LD: Are there any trends you are seeing with the types of issues that high-level employees are facing these days – any type of counseling that is occupying your time more now than in the past?
NS: In the past, regarding new employment and retention arrangements, I was able to rely heavily on “comps” – the arrangements provided to other executives in comparable companies and industries. Now, Compensation Committees and their consultants may be interested in tightening the belt on executive compensation, sometimes just to make a point. Some, however, are doing this just as more diverse candidates are stepping up and into top executive roles. I have pointed that out and have suggested that the timing of such belt-tightening is, perhaps, not ideal.
Also, turnover is faster than ever. I remind clients of the importance of having protections in place should things not work out before, for example, equity is fully vested. This is especially true in private start-ups and during changes in control. A founding CEO may not be the person who the next round of investors think has the expertise to position the company for acquisition, or an acquirer may not need another senior executive. Everyone likes to be wooed, but it is my job to be sure that there is substance and protections behind flowery words.
LD: What about on the litigation front, when it comes to discrimination and termination cases that the firm has taken on? A layperson might assume that there is less discrimination now, given increases in tolerance and training.
NS: Sadly, uncertain economic times seem to bring out the worst in some people. Discrimination and wrongful termination are as prevalent as ever, as are the unconscious biases that erode what should be a level playing field.

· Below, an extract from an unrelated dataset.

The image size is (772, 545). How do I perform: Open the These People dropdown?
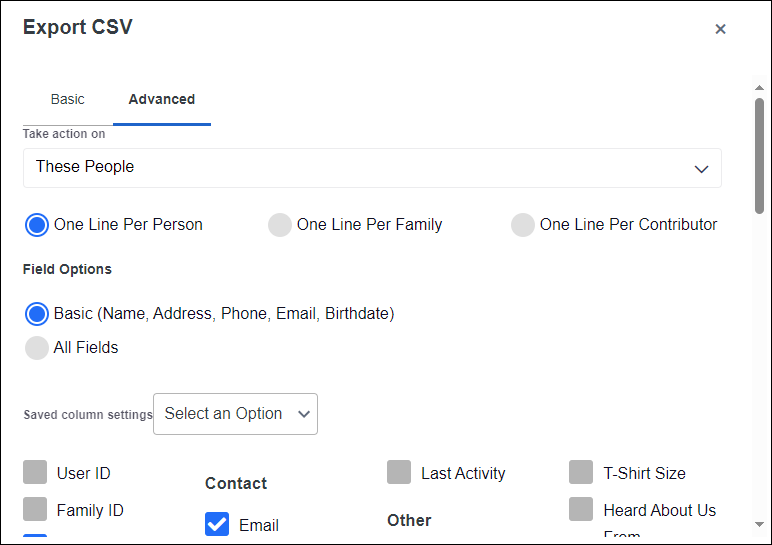[372, 167]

Maybe it is because this generation of employees has grown up watching things like Survivor, but workplace bullying is worse than ever as far as I can tell. At least for now, like ice cream parlors, employment law is recession proof.
LD: I assume most clients want to avoid litigation, as does the employer. This process gets less attention than lawsuits, but what is your strategy or philosophy in terms of calling a company for the first time on behalf of the client, to help make sure that the interactions get off on the right foot?

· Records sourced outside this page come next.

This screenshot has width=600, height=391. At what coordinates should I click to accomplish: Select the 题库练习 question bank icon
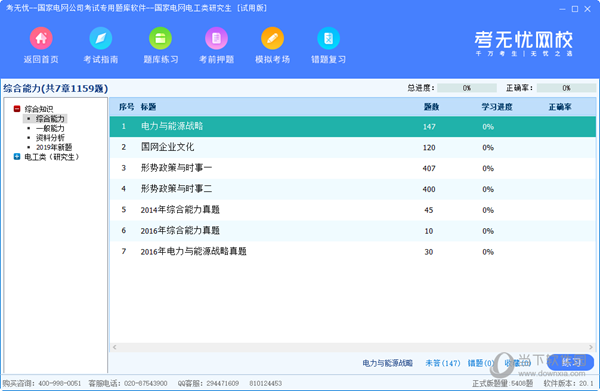point(160,38)

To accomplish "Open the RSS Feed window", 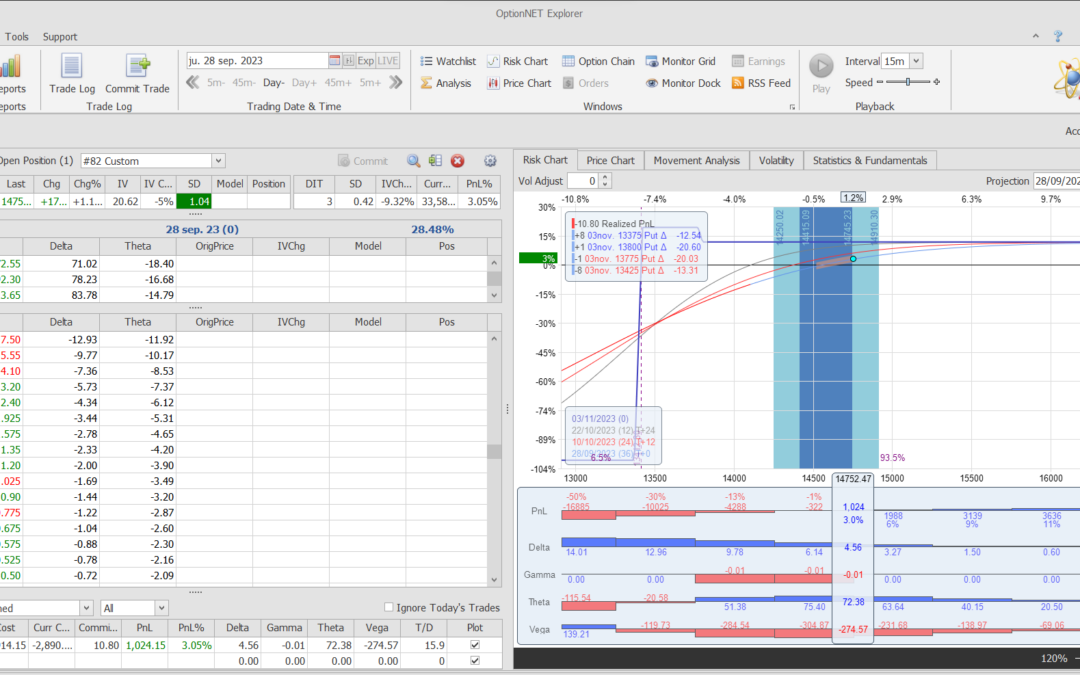I will [x=761, y=83].
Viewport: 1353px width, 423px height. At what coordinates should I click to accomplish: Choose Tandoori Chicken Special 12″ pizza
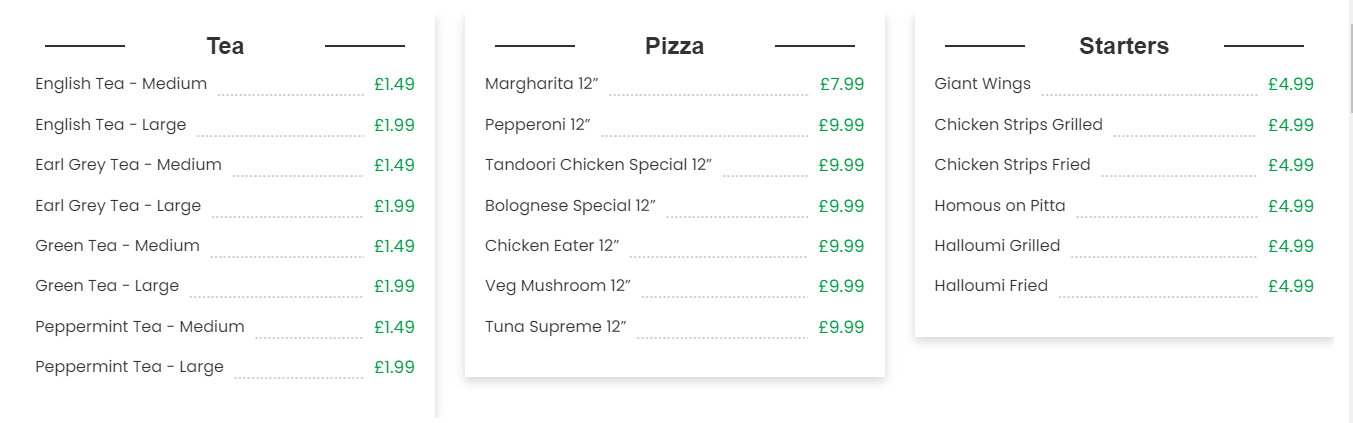(598, 165)
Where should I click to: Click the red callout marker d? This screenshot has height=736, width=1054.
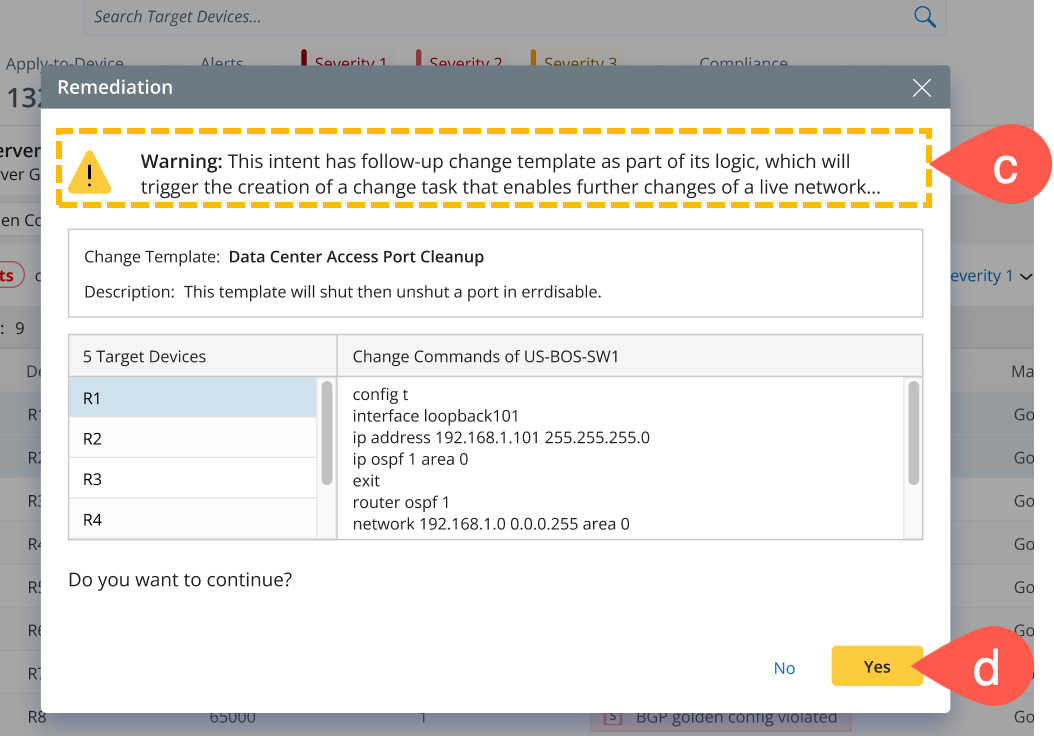tap(985, 668)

NS: I do not begin by pounding the table or anything like. My strategy is to build out the analysis as to why the company has a problem, legally and otherwise. Whether or not the employer’s counsel agrees with my evaluation of the situation, most employers want to avoid a protracted dispute. I can help them do that. I begin as a problem-solver.

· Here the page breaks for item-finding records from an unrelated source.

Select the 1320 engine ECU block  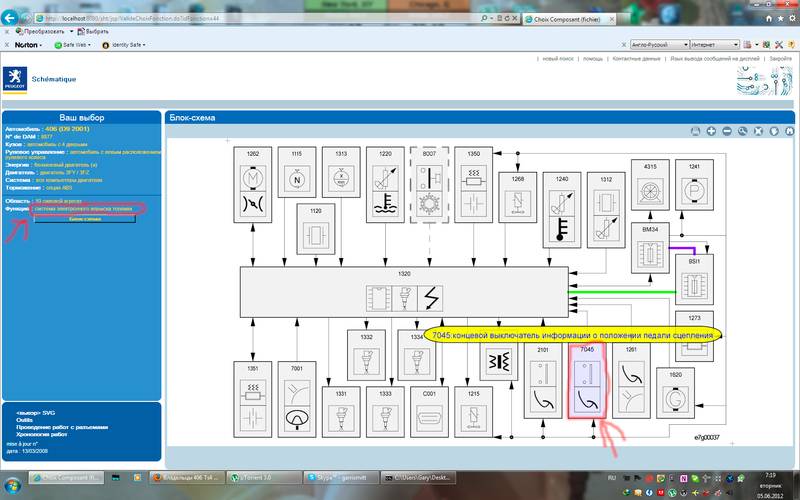pos(404,293)
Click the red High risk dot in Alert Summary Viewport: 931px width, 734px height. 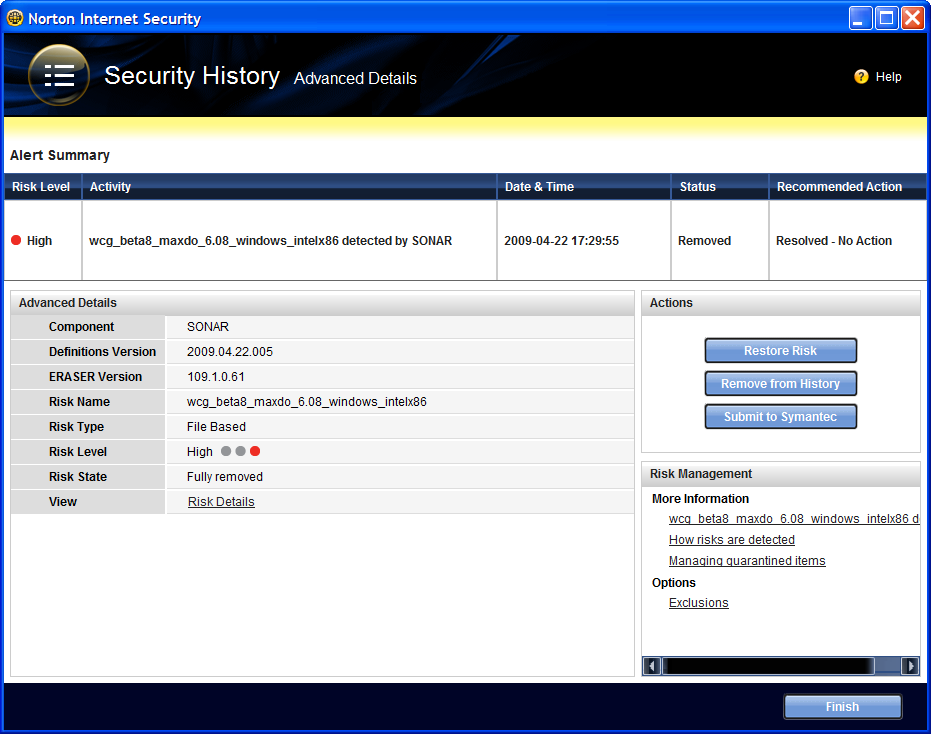pos(16,241)
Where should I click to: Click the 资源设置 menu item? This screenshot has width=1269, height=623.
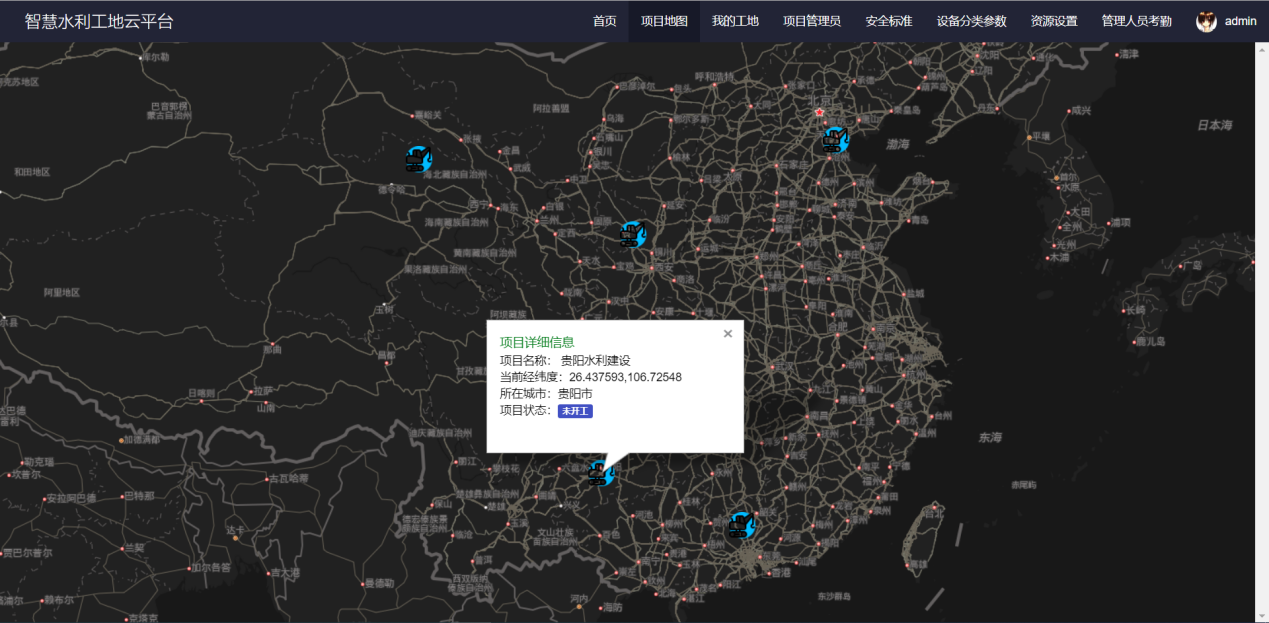(x=1054, y=21)
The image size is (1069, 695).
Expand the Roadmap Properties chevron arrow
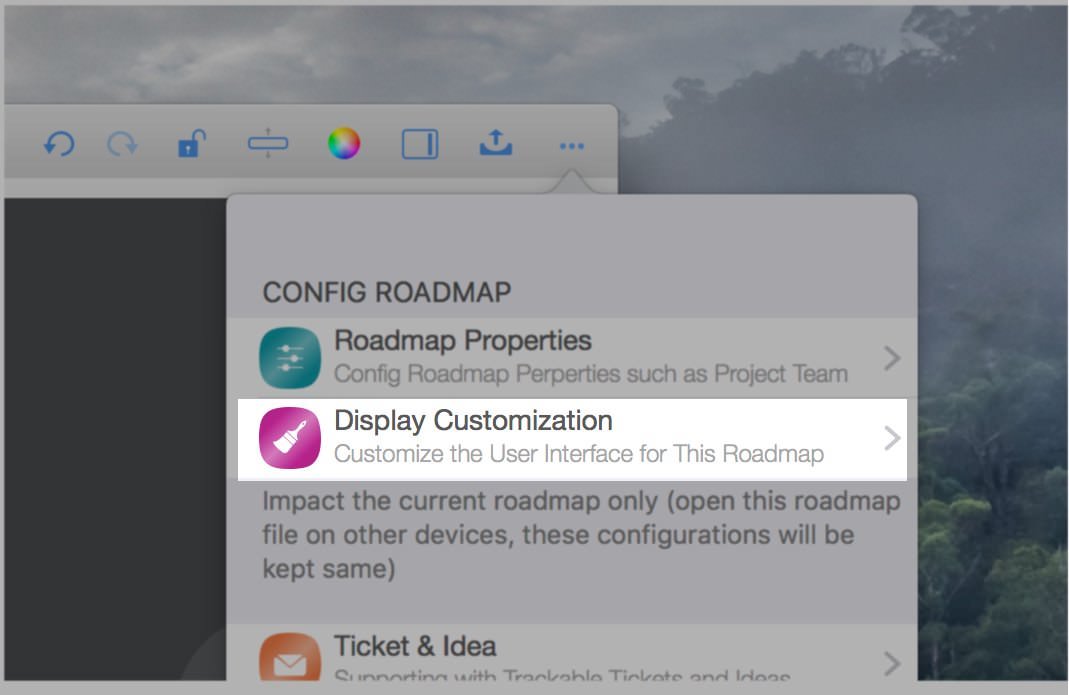(x=892, y=358)
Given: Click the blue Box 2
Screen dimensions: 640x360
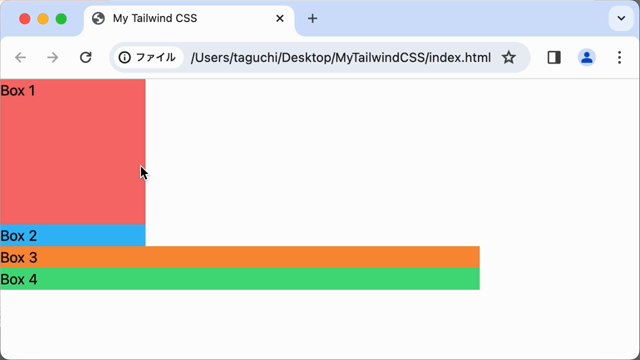Looking at the screenshot, I should pyautogui.click(x=73, y=236).
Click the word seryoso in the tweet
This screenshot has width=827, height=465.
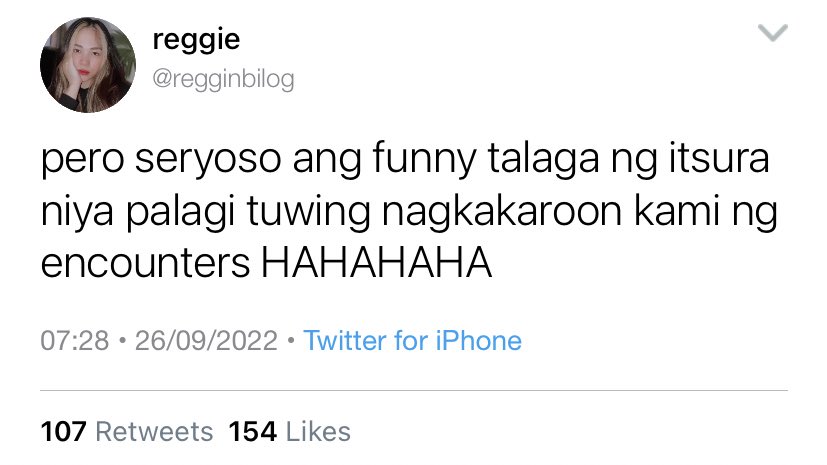coord(208,159)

LD: Can you discuss an attorney on the employer side of the fence that you have come to admire over the years, and why?
NS: Over the years, I have developed good relationships with many of my adversaries – management-side employment lawyers. I came to especially admire many of the in-house employment lawyers whose values and expectations shaped the practice of employment law in Massachusetts. It is hard to single out any one person but I am thinking particularly of Ann Leibowitz of Polaroid and Anne Morrill of Wang and Boston Scientific. They set a high bar for integrity and civility, and also for contribution to the community and diversity.
LD: You’ve also earned accolades for public service. Can you discuss an extra-practice or public-interest activity that is near and dear to your heart?
NS: One aspect of my public service is the mentoring I do primarily for newer lawyers. To take our mentoring work up a notch, we created the Women’s Bar Association’s Women’s Leadership Initiative. Along with Michele Whitham of Foley Hoag, I co-chaired the Initiative during its formative years. I am proud to say that Massachusetts Attorney General Maura Healy was a member of our pilot class.